To determine whether cell responses correlated best with translation or net acceleration, linear regression analysis was used to simultaneously fit cumulative cycles of cell modulation during each of the translation, tilt and combined stimuli using “net acceleration” and “translation”-coding models (for details, see Angelaki et al., 2004; Green et al., 2005). To determine how well each of the two models fitted the data, we computed partial correlation coefficients, which were normalized using Fisher's r-to-z transform.
More than half of the recorded MSTd neurons (92 of 175, 53%) had a significant response modulation (permutation test, p < 0.01; see Materials and Methods) during motion in darkness (Table 1). These motions included yaw (left-right rotation), pitch (nose up-down rotation) and roll (left-right ear-down rotation), as well as lateral and forward/backward translation. Vestibular neurons included approximately equal percentages of translation- and rotation-responding cells (42% and 39%, respectively; see Table 1). Given that vertical motion-preferring neurons were not identified here, the percentage of translation-responding neurons in total darkness reported here (42%) is slightly lower than the percentage of MSTd neurons (54–64%) tuned to three-dimensional (3D) translation (Gu et al., 2006, 2007; Takahashi et al., 2007). Similarly, the percentage of rotation-responding neurons reported here (39%) is similar to those tuned to 3D rotation in darkness [note that during fixation the percentage of responding cells is higher because of a residual rotational vestibulo-ocular reflex causing retinal slip and thus evoking visual responses in many MSTd neurons during fixation (Takahashi et al., 2007; Chowdhury et al., 2008)]. The majority (28%, 49 of 175) of cells were “convergent,” i.e., they responded during both translation and rotation. Nonconvergent neurons were less frequent; 14% (24 of 175) of MSTd cells were exclusively sensitive to translation and 11% (19 of 175) modulated exclusively during rotation.
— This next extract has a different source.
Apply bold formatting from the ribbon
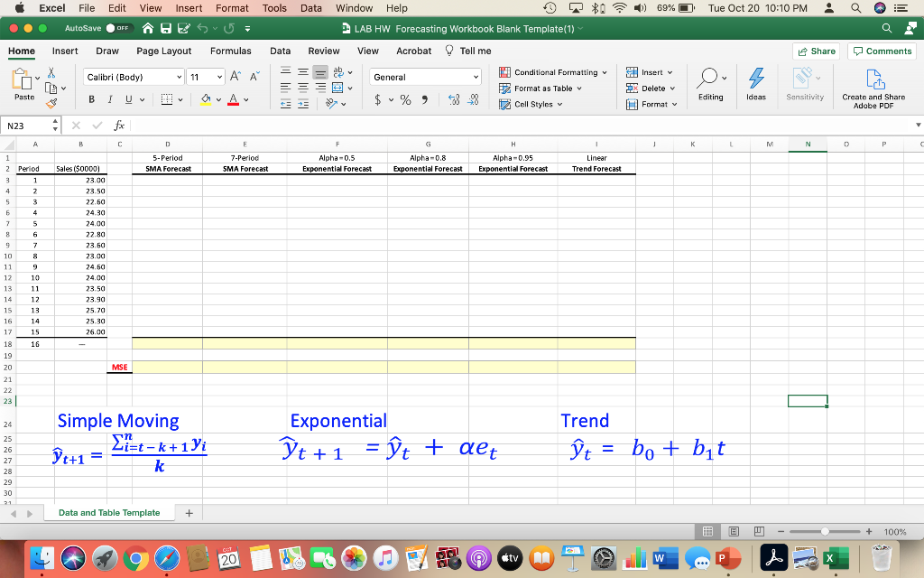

The spatial tuning in the horizontal plane for translation and sagittal and frontal planes for rotation were quantified using a spatiotemporal cosine-like tuning model (Angelaki, 1991, 1992; Schor and Angelaki, 1992) (see Materials and Methods). Preferred directions were broadly and uniformly distributed within the horizontal plane (uniformity test, p = 0.75) (Fig. 1 A), with gains averaging 269 ± 22.7 spikes/s/G at 0.5 Hz (range 39–1036). There was no difference in either gain or preferred direction for convergent versus nonconvergent cells (Wilcoxon test, gain: p = 0.11; preferred direction: p = 0.76) (Fig. 1 A, filled vs open symbols, respectively). Tuning ratios (i.e., the ratio of the minimum over maximum response gain) were unimodally distributed (modality test, p uni = 0.4) (Fig. 1 B). The majority of MSTd cells had tuning ratio close to zero, suggesting traditional cosine-tuning. A notable proportion (44%, 32 of 73) of MSTd neurons, however, exhibited spatiotemporal properties, with response gains along a perpendicular direction that were larger than 20% of those along the preferred direction (tuning ratio >0.2). The distribution of neuronal phase was uniform (uniformity test, p = 0.3) (Fig. 1 C), as is typical of responses in other vestibular areas (Angelaki and Dickman, 2000; Shaikh et al., 2005a).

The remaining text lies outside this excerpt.